GONZALES — Shirley Neal is on a mission to tell women involved in domestic violence situations “that there is another way.”
Neal, whose daughter Jackie Neal was shot and killed by her former boyfriend on March 10, 2005, inside a Baton Rouge salon, said she had no idea her daughter’s ex-boyfriend was abusing her.
Neal talked about her daughter’s death during Monday’s Take Back the Night program in Jambalaya Park, which was attended by more than 100 people.
Standing at the microphone next to her son, Larry Neal, Jackie Neal pleaded for anyone in a domestic violence situation “to tell somebody.
“If you know anybody going through this, tell them there is help out there,” she said.
Shirley Neal said her daughter never told her she was being abused.
“If I would have only known, I could have done something,” she said.
She said that after her daughter’s death, one of her daughter’s friends told her that the ex-boyfriend, James White, took Jackie Neal to Whiskey Bay on her birthday and “beat her on the head with a pistol.
“When her daddy asked her what happened because she was wearing dark shades, she said she ran into something,” Jackie Neal said. “We had no idea what was going on.”
Neal said her daughter, a Baton Rouge blues musician, was out of town for more than a week before she was killed.
On the morning of her shooting, White called Shirley Neal asking to have breakfast, Shirley Neal said. “I said no and he got mad and hung up the phone.”
Later that day, Shirley Neal said she saw her daughter and tried to talk to her, but “she kept saying she had to be somewhere at 6:15.”
She was shot at 6:20 p.m. that day, Jackie Neal said.
White was sentenced to life plus 50 years in prison as part of a plea deal finalized in 2006. He also shot a woman in the salon, but she survived.
“I just don’t know why this is going on,” she said. “There is a better way to live and young women don’t have to live like this.
“Know that there’s help out there and please tell somebody,” Neal said.
Capital Area Violence Intervention Center’s Ascension Advocate Kim Brown said that while Louisiana has moved from first in the nation in domestic violence to fourth in recent years, “there’s still a long way to go.”

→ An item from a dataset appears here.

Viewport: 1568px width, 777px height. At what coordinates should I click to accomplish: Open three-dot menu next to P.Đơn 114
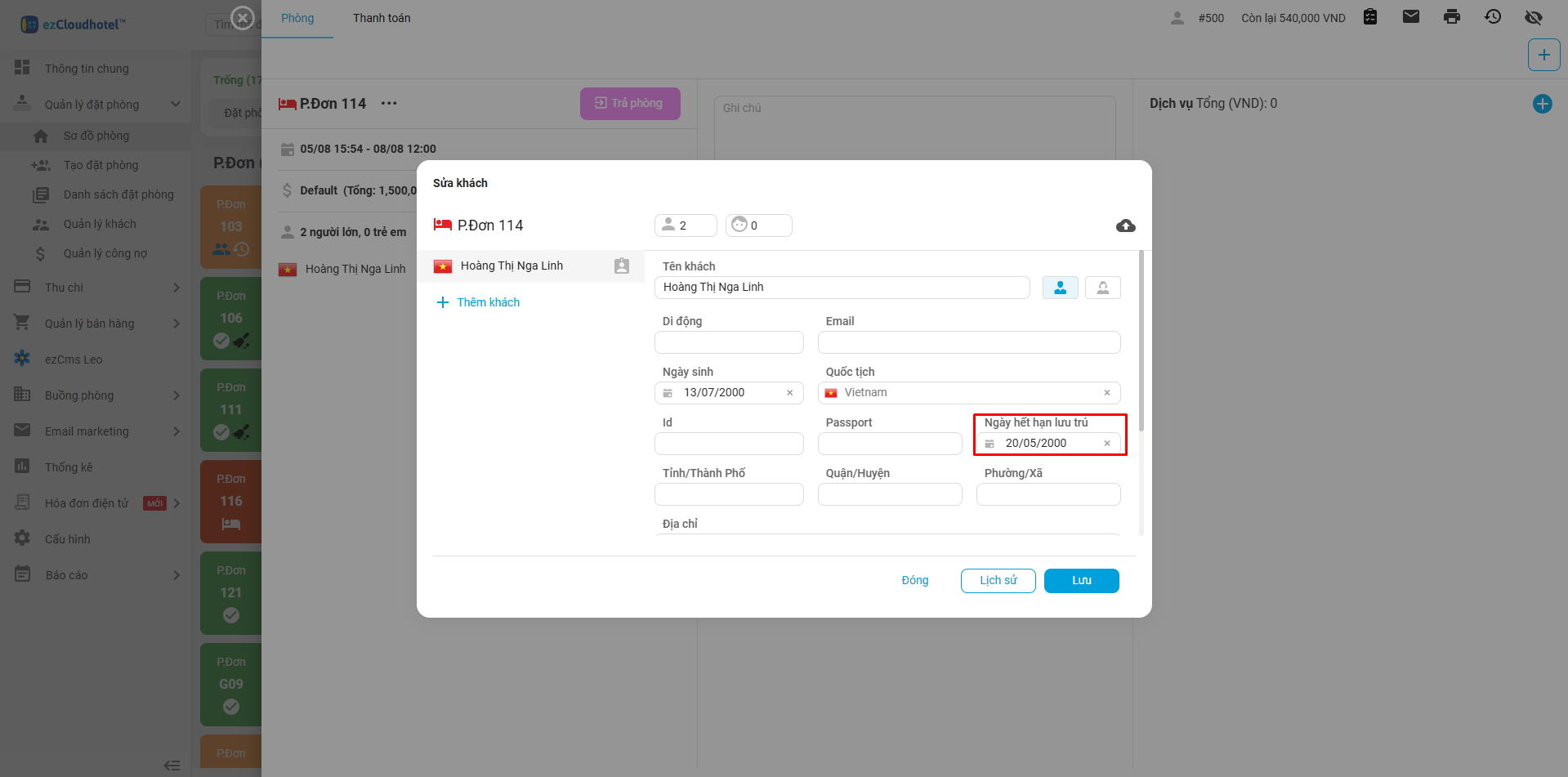pyautogui.click(x=389, y=103)
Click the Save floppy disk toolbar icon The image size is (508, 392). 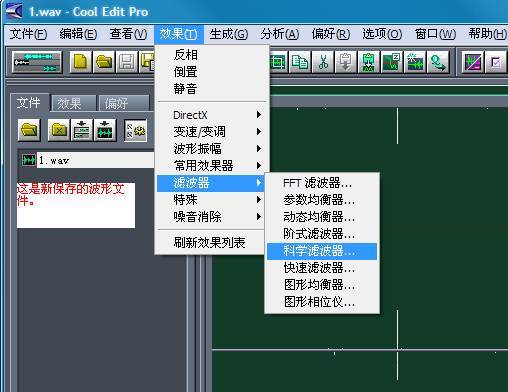127,62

She said 52 domestic violence-related deaths were reported in Louisiana from September 2011 to September 2012. No domestic violence deaths were reported in Ascension Parish during that time, she said.
Brown praised the Ascension Parish Sheriff’s Office and Gonzales Police Department for “having a zero tolerance policy when it comes to domestic violence cases.”

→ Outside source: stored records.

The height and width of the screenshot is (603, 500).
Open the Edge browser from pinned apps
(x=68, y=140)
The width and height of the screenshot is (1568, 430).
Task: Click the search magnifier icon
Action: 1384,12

After Neal’s talk, members of the East Ascension High School Interact Club lit 10 candles to acknowledge the people who have been affected by violent crimes against women in the past year.
One candle was lit to represented the 583 women and children who have sought refuge at Zonta House Shelter in Baton Rouge since October 2011.
The students also read out the names of 52 Louisiana residents who died at the hands of a domestic partner, Brown said.
Susan Hamilton, director of the Ascension Counseling Center in Gonzales, said any Ascension Parish residents dealing with domestic violence can get free services at the Gonzales center.
The CAVIC will hold a Take Back the Night candle ceremony at 6 p.m. Sunday at the LSU Tower and the Iberville Parish ceremony will held at 4:30 p.m. Oct. 17 at the Iberville Parish Courthouse, Brown said.